### 原文节选
———

[C++知识库]CF193E Fibonacci Number

https://www.luogu.com.cn/problem/CF193E

属实是知识盲区了

通过打表不难发现在
膜$10^4$下循环节是$1.5\times 10^4$
膜$10^5$下循环节是$1.5\times 10^5$
膜$10^6$下循环节是$1.5\times 10^6$
膜$10^7$下循环节是$1.5\times 10^7$

以此类推类推，后面$\mathrm{m}\mathrm{o}\mathrm{d}10^i$循环节是$1.5\times 10^i$

这相当于是保留了后$i$位

容易得到
如果$fib(x)\mathrm{m}\mathrm{o}\mathrm{d}10^i=n\mathrm{m}\mathrm{o}\mathrm{d}10^i$
一定是由$\mathrm{m}\mathrm{o}\mathrm{d}10^{i?1}$相等的那批加上$k\times$循环节长度得到的

于是可以先处理$10^5$以内的，然后往后推即可

code:

#include<bits/stdc++.h>
#define N 2000050
#define ll long long
using namespace std;
ll mod;
// ll mul(ll a, ll b) {
//     ll d = (long double) a / mod * b + 0.5;
//     ll r = a * b - d * mod;
//     return r < 0 ? r + mod : r;
// }
ll mul(ll x, ll y) {
    ll ret = 0; 
    for(; y; y >>= 1ll) {
        if(y & 1) ret = (ret + x) % mod;
        x = (x + x) % mod;
       // printf("%lld %lld\n", x, y);
    }
    //printf("%lld %lld %lld\n", x, y, ret);
    return ret;
}
struct MT {
    ll a[2][2];
    void init() {
        for(int i = 0; i < 2; i ++)

———

### 存储数据
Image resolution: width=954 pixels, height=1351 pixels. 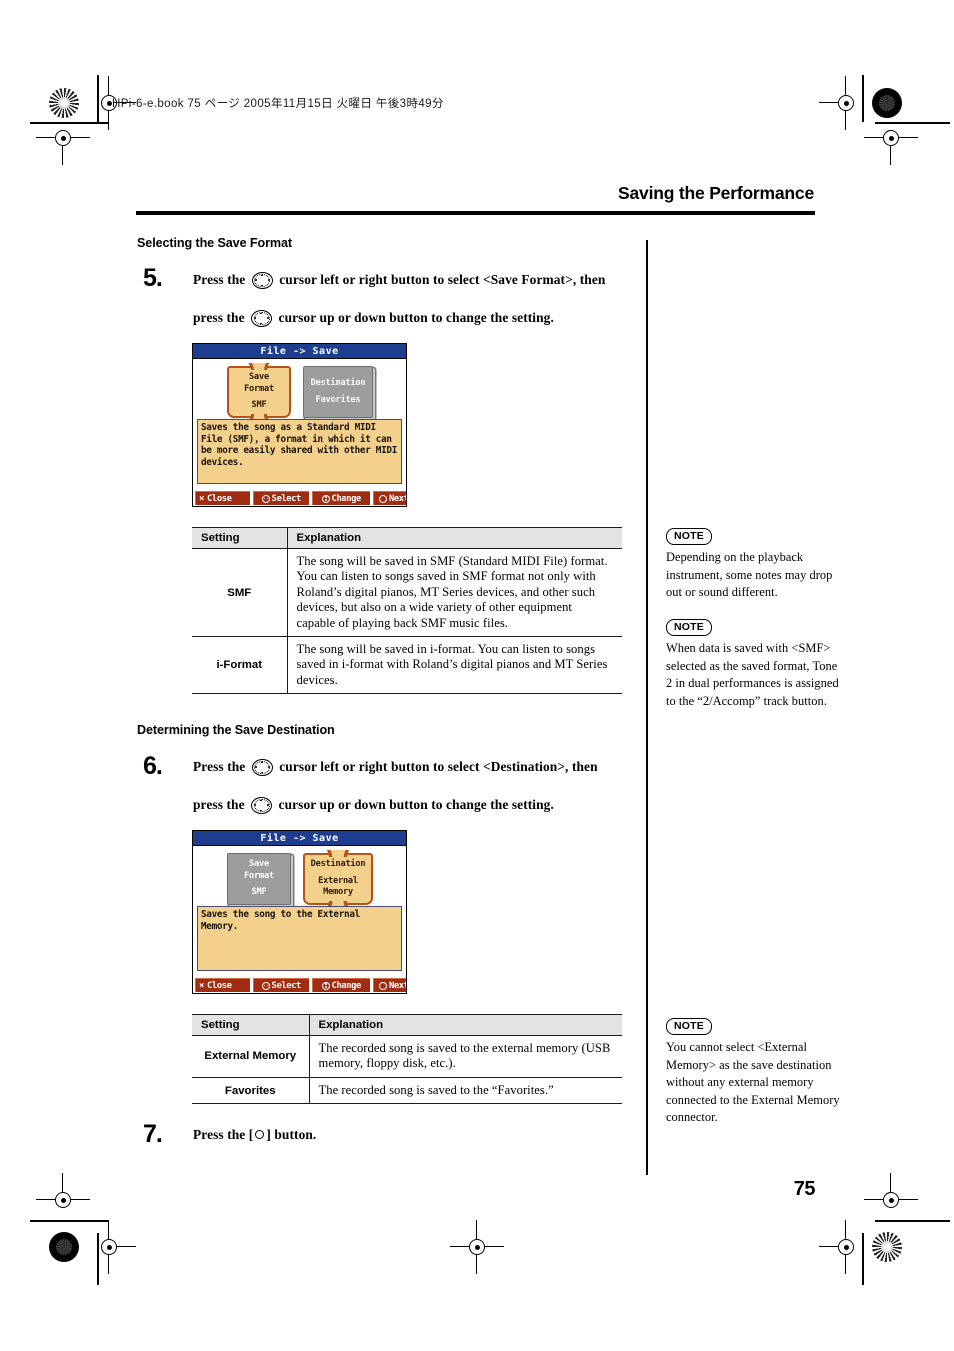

———

### 任务目标
这篇题解通过打表列出了几个具体的模数，请写出每个模数及其对应的循环节长度。

### 本题结果
- 模 10^4：循环节为 1.5×10^4
- 模 10^5：循环节为 1.5×10^5
- 模 10^6：循环节为 1.5×10^6
- 模 10^7：循环节为 1.5×10^7